Image: NASA/Sethanne Howard |
Scientists running the Interplanetary Network--a cluster of spacecraft from the U.S. and Europe patrolling the skies--described yesterday at a conference in Rome the farthest gamma-ray burst ever observed. (These bursts are fairly frequent, as the animation at right shows.) The stunningly powerful explosion occurred on January 31 this year in the southern constellation of Carina some 11 billion light-years away. The scientists believe that the burst, christened GRB 000131, emanated from the death of an enormous star more than 30 times as massive as the sun. That event, they say, most likely took place when the universe was only one tenth its current age.

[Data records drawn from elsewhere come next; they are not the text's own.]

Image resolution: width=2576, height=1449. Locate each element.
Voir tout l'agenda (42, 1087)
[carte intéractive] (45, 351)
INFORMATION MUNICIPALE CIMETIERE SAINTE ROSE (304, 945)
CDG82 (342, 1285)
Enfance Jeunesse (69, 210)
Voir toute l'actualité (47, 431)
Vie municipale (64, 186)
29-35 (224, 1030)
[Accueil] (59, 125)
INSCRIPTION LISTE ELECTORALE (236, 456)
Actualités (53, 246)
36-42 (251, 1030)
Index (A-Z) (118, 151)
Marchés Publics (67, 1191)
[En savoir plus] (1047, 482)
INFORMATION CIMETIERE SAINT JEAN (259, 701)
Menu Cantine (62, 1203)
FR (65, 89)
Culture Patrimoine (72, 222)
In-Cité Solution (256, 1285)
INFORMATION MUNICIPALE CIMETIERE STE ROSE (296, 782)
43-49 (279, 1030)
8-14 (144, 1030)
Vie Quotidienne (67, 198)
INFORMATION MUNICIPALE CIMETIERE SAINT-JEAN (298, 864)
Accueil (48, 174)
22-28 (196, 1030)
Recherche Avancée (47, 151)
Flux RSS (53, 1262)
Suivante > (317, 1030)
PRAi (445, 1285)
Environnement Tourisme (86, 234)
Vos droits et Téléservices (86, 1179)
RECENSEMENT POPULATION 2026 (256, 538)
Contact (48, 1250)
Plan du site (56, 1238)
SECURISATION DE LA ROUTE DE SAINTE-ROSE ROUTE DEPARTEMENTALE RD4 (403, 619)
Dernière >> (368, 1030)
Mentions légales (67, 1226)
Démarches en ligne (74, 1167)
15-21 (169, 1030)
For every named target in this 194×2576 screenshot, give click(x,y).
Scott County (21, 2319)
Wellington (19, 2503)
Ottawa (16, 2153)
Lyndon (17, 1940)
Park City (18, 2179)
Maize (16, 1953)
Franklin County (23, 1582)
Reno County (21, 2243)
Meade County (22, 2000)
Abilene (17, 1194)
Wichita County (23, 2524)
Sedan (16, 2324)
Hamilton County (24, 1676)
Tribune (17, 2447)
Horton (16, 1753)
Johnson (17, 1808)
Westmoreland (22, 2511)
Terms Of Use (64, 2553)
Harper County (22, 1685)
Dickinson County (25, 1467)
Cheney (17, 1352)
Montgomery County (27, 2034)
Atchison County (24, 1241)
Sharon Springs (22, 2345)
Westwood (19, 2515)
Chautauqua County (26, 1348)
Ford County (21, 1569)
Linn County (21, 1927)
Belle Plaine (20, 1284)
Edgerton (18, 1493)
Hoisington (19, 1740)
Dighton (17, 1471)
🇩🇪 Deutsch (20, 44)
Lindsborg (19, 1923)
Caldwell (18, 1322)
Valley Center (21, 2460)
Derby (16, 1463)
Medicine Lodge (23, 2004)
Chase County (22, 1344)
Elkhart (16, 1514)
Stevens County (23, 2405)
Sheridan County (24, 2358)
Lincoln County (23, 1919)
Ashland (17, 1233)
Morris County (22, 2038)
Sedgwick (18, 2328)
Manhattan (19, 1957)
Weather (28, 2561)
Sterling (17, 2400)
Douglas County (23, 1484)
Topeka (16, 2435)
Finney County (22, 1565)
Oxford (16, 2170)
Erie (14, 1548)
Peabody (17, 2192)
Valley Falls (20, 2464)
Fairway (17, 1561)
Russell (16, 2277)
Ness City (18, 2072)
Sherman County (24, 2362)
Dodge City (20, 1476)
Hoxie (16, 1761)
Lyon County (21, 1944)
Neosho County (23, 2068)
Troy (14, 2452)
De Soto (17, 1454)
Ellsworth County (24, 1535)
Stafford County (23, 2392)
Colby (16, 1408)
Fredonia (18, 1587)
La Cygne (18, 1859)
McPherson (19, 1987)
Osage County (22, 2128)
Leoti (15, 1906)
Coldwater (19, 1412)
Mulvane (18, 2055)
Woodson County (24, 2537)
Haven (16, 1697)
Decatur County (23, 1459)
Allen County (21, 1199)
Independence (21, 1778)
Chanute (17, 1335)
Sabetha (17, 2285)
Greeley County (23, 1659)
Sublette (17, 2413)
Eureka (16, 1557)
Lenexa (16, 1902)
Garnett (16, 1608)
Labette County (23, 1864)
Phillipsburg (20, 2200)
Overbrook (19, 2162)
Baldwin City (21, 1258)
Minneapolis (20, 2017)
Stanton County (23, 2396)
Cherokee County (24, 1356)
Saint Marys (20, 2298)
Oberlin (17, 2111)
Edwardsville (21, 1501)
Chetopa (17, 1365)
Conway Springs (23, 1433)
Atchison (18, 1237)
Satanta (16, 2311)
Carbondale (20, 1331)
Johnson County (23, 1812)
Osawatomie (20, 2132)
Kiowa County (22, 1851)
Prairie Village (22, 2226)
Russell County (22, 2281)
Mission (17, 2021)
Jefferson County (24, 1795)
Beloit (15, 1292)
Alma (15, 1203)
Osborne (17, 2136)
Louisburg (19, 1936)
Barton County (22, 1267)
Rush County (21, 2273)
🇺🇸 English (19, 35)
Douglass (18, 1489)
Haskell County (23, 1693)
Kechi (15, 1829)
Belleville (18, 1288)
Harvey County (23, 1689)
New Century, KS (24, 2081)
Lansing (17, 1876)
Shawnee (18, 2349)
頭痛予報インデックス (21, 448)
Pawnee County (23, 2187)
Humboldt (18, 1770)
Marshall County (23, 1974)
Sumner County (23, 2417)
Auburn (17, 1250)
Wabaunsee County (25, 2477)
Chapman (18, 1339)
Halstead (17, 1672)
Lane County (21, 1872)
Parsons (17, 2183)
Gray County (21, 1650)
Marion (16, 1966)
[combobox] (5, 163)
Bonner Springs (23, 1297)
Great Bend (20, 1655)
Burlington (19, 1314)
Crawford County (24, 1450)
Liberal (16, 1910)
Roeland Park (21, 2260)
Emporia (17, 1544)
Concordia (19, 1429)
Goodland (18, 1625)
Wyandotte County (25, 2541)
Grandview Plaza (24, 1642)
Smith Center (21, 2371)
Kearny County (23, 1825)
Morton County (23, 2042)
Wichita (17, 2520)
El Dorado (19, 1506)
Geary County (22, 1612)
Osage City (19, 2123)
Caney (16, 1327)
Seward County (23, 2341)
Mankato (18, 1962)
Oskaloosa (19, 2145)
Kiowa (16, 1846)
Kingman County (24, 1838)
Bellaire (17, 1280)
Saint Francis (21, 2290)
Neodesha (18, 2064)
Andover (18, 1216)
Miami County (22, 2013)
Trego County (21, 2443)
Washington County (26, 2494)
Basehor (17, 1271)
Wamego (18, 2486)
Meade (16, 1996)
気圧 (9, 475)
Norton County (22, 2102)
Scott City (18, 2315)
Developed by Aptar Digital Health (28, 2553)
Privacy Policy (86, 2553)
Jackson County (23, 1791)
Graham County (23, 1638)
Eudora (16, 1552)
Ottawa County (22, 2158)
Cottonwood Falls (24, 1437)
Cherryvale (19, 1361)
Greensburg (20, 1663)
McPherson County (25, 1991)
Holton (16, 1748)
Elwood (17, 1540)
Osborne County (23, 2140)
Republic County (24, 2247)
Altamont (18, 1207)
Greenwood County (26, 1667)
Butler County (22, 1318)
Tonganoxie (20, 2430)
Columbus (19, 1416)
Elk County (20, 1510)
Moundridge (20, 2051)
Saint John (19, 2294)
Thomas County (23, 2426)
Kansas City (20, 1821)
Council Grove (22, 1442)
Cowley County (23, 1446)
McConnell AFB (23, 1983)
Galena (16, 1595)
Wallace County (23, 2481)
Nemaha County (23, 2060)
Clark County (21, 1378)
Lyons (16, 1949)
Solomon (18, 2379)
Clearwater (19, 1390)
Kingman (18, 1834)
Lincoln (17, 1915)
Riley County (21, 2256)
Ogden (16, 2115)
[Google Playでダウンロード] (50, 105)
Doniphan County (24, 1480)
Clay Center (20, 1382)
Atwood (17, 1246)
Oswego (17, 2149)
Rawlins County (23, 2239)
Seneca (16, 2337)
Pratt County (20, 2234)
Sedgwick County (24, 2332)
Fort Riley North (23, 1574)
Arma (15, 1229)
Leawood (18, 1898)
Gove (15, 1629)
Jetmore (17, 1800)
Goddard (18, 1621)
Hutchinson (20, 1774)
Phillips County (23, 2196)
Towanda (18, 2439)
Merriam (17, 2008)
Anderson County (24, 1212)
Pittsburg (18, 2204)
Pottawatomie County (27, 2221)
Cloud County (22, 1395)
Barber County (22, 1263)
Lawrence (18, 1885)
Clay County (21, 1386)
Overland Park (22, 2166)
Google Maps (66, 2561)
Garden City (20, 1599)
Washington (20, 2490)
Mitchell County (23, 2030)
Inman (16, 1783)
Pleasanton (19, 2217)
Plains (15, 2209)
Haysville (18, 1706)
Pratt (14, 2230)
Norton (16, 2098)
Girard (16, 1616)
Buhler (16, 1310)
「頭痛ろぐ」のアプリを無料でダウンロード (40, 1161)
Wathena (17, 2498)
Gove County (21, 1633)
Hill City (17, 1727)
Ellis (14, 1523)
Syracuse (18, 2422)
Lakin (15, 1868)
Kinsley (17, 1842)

"Although this distant burst was observed on January 31, 2000, it has taken scientists eight months to study its source," says Kevin Hurley, a physicist at the University of California, Berkeley, who runs the Interplanetary Network of probes. "The flash of high-energy gamma radiation appeared at first to be relatively normal. It was neither very faint, which might indicate that it had traveled a long way from its source, nor very bright, which would hint at a somewhat closer origin." The fact that this burst was the farthest on record became apparent only when Finnish and Danish astronomers witnessed its source through the European Southern Observatory's Very Large Telescope in Chile. The exceedingly dim afterglow they saw indicated that GRB 000131 was indeed coming from a great distance.
Hurley and his colleagues suggest that perhaps they only glimpsed such a far-off event because it flashed a sharply focused beam of gamma-ray radiation--like a headlight in the dark--right at them. "If this were the Olympics, we'd have the gold medal now," Hurley says. "Still, the fact that such a faint, distant source can produce a burst of gamma rays that appears to be of more or less average intensity from Earth hasn't been explained yet."